**Extracted data entries:**
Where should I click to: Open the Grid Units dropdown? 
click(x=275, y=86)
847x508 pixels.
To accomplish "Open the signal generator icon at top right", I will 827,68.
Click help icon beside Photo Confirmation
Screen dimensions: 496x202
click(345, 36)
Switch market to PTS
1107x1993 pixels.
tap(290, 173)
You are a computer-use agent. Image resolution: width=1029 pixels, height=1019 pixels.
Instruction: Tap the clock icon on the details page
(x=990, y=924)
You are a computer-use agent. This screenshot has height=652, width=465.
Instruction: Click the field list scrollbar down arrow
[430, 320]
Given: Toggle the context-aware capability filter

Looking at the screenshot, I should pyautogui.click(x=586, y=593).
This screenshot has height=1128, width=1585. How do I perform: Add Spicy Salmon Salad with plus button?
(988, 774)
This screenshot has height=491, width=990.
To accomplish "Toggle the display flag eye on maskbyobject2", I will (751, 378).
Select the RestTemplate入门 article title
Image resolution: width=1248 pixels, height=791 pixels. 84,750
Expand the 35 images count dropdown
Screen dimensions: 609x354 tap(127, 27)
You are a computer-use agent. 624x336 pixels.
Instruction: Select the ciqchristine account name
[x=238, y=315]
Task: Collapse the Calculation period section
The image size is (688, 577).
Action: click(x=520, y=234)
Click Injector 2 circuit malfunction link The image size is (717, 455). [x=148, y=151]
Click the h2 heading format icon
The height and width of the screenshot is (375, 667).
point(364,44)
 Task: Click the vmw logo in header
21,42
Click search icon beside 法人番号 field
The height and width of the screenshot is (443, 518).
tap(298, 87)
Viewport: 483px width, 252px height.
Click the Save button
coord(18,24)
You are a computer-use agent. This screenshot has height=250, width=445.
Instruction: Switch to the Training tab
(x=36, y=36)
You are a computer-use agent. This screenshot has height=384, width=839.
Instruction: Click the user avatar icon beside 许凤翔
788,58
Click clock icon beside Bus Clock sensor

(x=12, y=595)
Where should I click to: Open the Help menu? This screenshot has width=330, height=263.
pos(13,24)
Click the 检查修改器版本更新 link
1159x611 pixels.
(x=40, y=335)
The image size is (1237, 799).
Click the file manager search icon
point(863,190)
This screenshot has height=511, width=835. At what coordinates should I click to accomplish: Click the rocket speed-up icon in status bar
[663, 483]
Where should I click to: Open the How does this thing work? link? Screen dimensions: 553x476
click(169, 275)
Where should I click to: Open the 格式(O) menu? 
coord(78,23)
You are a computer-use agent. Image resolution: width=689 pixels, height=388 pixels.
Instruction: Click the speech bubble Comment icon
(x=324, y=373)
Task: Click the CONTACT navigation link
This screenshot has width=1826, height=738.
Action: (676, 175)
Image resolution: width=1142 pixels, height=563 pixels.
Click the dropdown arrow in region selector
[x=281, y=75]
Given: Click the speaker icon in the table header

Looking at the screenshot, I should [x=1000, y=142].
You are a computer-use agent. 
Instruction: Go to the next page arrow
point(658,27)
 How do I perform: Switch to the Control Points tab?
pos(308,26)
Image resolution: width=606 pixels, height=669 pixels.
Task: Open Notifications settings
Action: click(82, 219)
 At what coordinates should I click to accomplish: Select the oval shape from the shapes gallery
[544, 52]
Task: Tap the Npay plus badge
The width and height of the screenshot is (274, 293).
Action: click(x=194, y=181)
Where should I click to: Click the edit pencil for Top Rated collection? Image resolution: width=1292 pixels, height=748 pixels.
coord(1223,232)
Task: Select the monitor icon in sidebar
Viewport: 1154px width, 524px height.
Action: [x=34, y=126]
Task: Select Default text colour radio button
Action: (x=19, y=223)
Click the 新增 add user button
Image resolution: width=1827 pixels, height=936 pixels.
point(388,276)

**Stated goal:** Retype every line of the entries above without any change.

**Full output:**
Where should I click to: Open the Grid Units dropdown? 
click(x=275, y=86)
847x508 pixels.
To accomplish "Open the signal generator icon at top right", I will 827,68.
Click help icon beside Photo Confirmation
Screen dimensions: 496x202
click(345, 36)
Switch market to PTS
1107x1993 pixels.
tap(290, 173)
You are a computer-use agent. Image resolution: width=1029 pixels, height=1019 pixels.
Instruction: Tap the clock icon on the details page
(x=990, y=924)
You are a computer-use agent. This screenshot has height=652, width=465.
Instruction: Click the field list scrollbar down arrow
[430, 320]
Given: Toggle the context-aware capability filter

Looking at the screenshot, I should pyautogui.click(x=586, y=593).
This screenshot has height=1128, width=1585. How do I perform: Add Spicy Salmon Salad with plus button?
(988, 774)
This screenshot has height=491, width=990.
To accomplish "Toggle the display flag eye on maskbyobject2", I will (751, 378).
Select the RestTemplate入门 article title
Image resolution: width=1248 pixels, height=791 pixels. 84,750
Expand the 35 images count dropdown
Screen dimensions: 609x354 tap(127, 27)
You are a computer-use agent. 624x336 pixels.
Instruction: Select the ciqchristine account name
[x=238, y=315]
Task: Collapse the Calculation period section
The image size is (688, 577).
Action: click(x=520, y=234)
Click Injector 2 circuit malfunction link The image size is (717, 455). [x=148, y=151]
Click the h2 heading format icon
The height and width of the screenshot is (375, 667).
point(364,44)
 Task: Click the vmw logo in header
21,42
Click search icon beside 法人番号 field
The height and width of the screenshot is (443, 518).
tap(298, 87)
Viewport: 483px width, 252px height.
Click the Save button
coord(18,24)
You are a computer-use agent. This screenshot has height=250, width=445.
Instruction: Switch to the Training tab
(x=36, y=36)
You are a computer-use agent. This screenshot has height=384, width=839.
Instruction: Click the user avatar icon beside 许凤翔
788,58
Click clock icon beside Bus Clock sensor

(x=12, y=595)
Where should I click to: Open the Help menu? This screenshot has width=330, height=263.
pos(13,24)
Click the 检查修改器版本更新 link
1159x611 pixels.
(x=40, y=335)
The image size is (1237, 799).
Click the file manager search icon
point(863,190)
This screenshot has height=511, width=835. At what coordinates should I click to accomplish: Click the rocket speed-up icon in status bar
[663, 483]
Where should I click to: Open the How does this thing work? link? Screen dimensions: 553x476
click(169, 275)
Where should I click to: Open the 格式(O) menu? 
coord(78,23)
You are a computer-use agent. Image resolution: width=689 pixels, height=388 pixels.
Instruction: Click the speech bubble Comment icon
(x=324, y=373)
Task: Click the CONTACT navigation link
This screenshot has width=1826, height=738.
Action: (676, 175)
Image resolution: width=1142 pixels, height=563 pixels.
Click the dropdown arrow in region selector
[x=281, y=75]
Given: Click the speaker icon in the table header

Looking at the screenshot, I should [x=1000, y=142].
You are a computer-use agent. 
Instruction: Go to the next page arrow
point(658,27)
 How do I perform: Switch to the Control Points tab?
pos(308,26)
Image resolution: width=606 pixels, height=669 pixels.
Task: Open Notifications settings
Action: click(82, 219)
 At what coordinates should I click to accomplish: Select the oval shape from the shapes gallery
[544, 52]
Task: Tap the Npay plus badge
The width and height of the screenshot is (274, 293).
Action: click(x=194, y=181)
Where should I click to: Click the edit pencil for Top Rated collection? Image resolution: width=1292 pixels, height=748 pixels.
coord(1223,232)
Task: Select the monitor icon in sidebar
Viewport: 1154px width, 524px height.
Action: [x=34, y=126]
Task: Select Default text colour radio button
Action: (x=19, y=223)
Click the 新增 add user button
Image resolution: width=1827 pixels, height=936 pixels.
point(388,276)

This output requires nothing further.